> [GIVEN REQUEST] Format the items below as a Markdown table with two columns, Row for the row number and Text for the line, and skip any blank lines. Leave the pictures out of the table.

□ □ □

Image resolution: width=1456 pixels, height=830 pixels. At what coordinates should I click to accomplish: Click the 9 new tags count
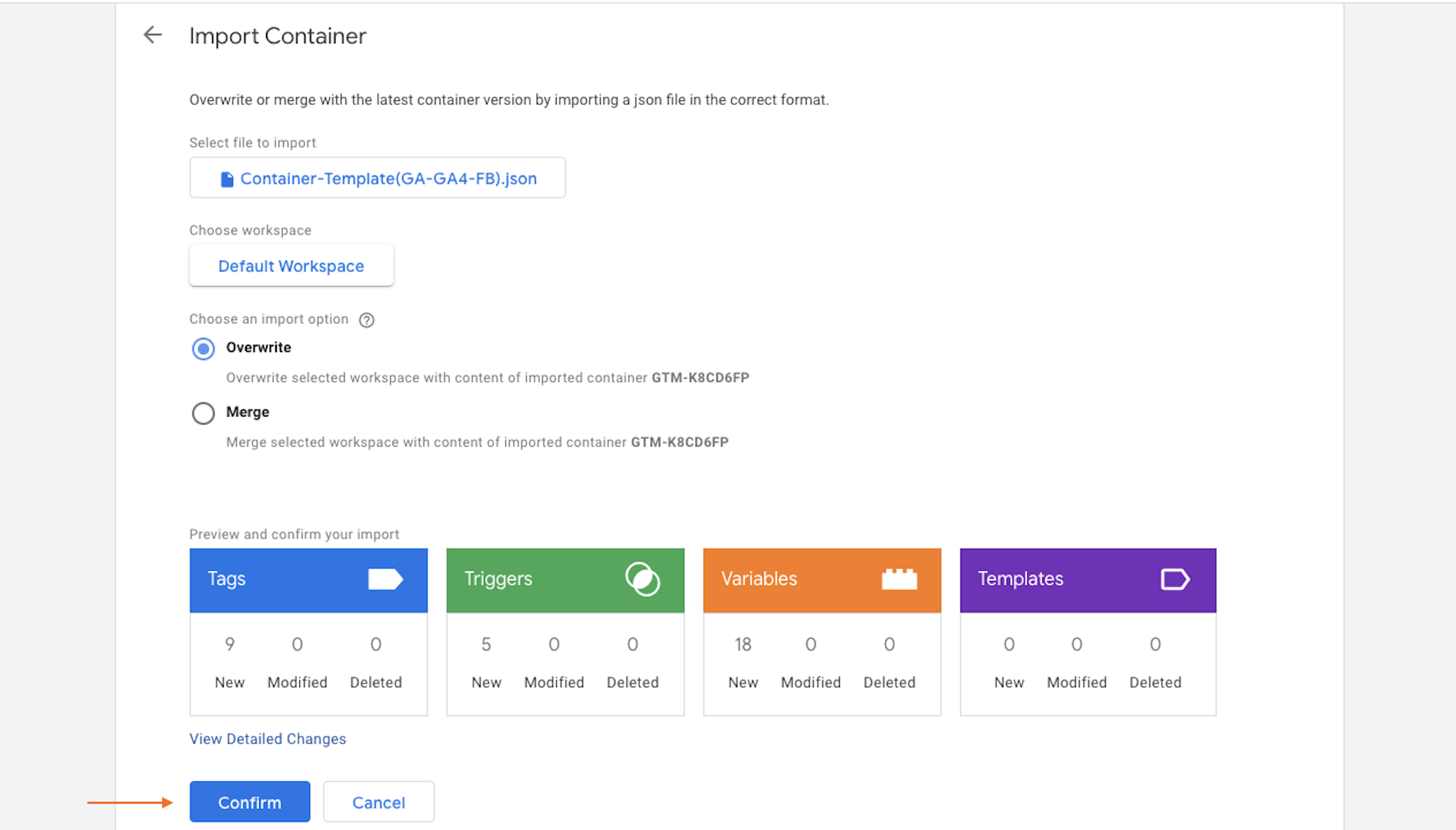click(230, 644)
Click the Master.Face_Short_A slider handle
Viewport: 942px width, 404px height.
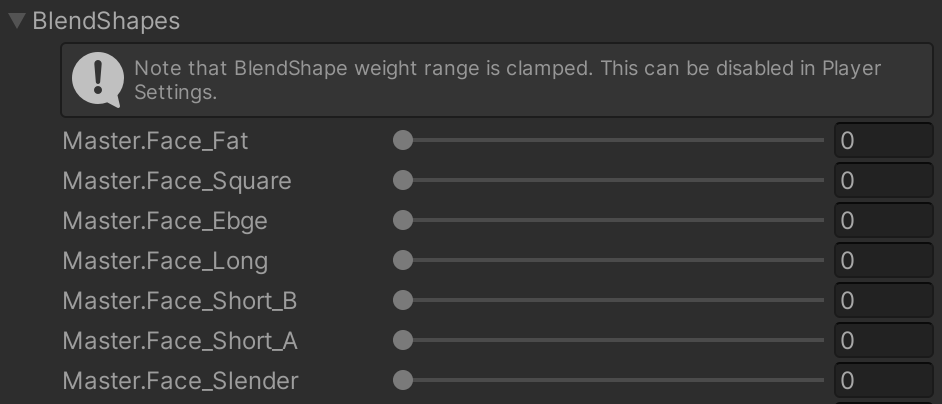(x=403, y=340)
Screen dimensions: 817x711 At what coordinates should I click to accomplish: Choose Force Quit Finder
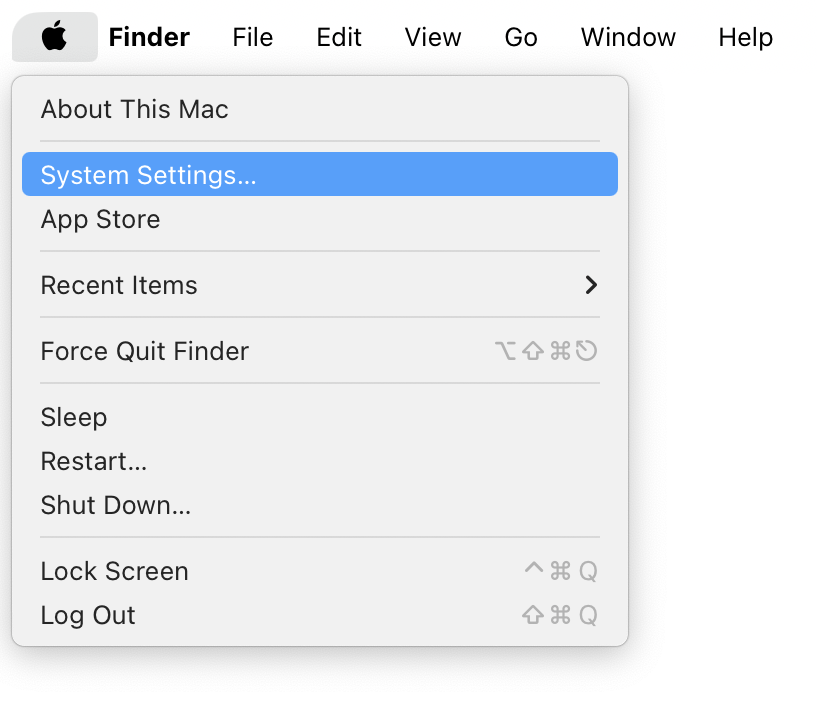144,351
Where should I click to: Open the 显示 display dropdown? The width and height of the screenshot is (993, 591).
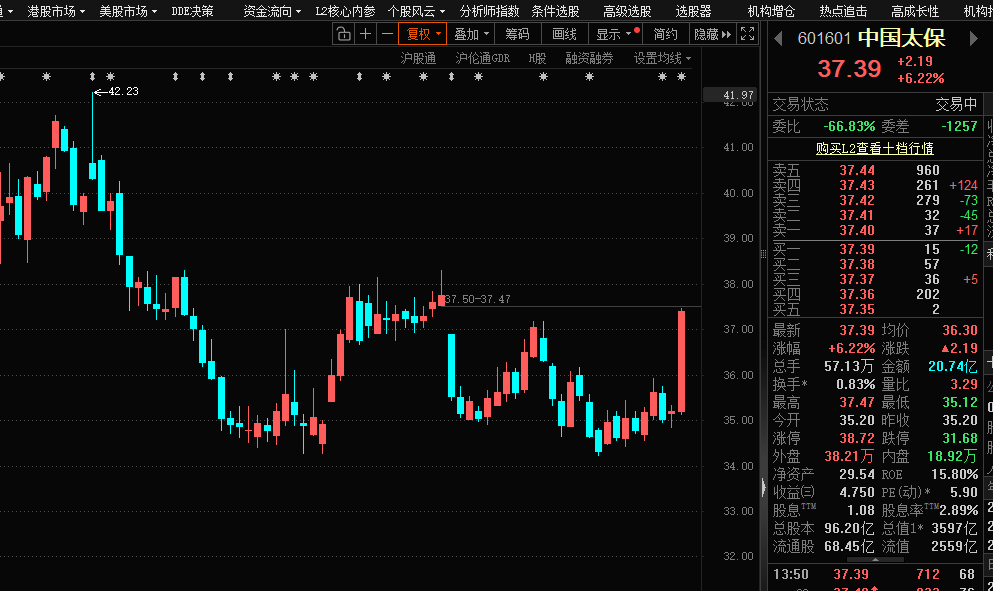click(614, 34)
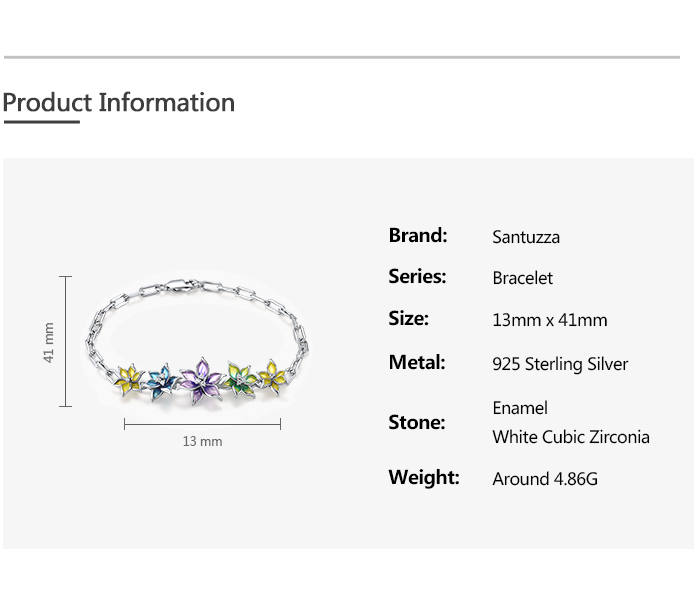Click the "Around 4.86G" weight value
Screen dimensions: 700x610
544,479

□ □ □

> [THE OUTPUT]
| Row | Text |
|---|---|
| 1 | Image resolution: width=1456 pixels, height=830 pixels. At what coordinates should I click to accomplish: Click the 9 new tags count |
| 2 | click(230, 644) |
| 3 | Click the Master.Face_Short_A slider handle |
| 4 | Viewport: 942px width, 404px height. |
| 5 | (x=403, y=340) |
| 6 | Screen dimensions: 817x711 At what coordinates should I click to accomplish: Choose Force Quit Finder |
| 7 | 144,351 |
| 8 | Where should I click to: Open the 显示 display dropdown? The width and height of the screenshot is (993, 591). |
| 9 | click(614, 34) |
| 10 | Click the "Around 4.86G" weight value |
| 11 | Screen dimensions: 700x610 |
| 12 | 544,479 |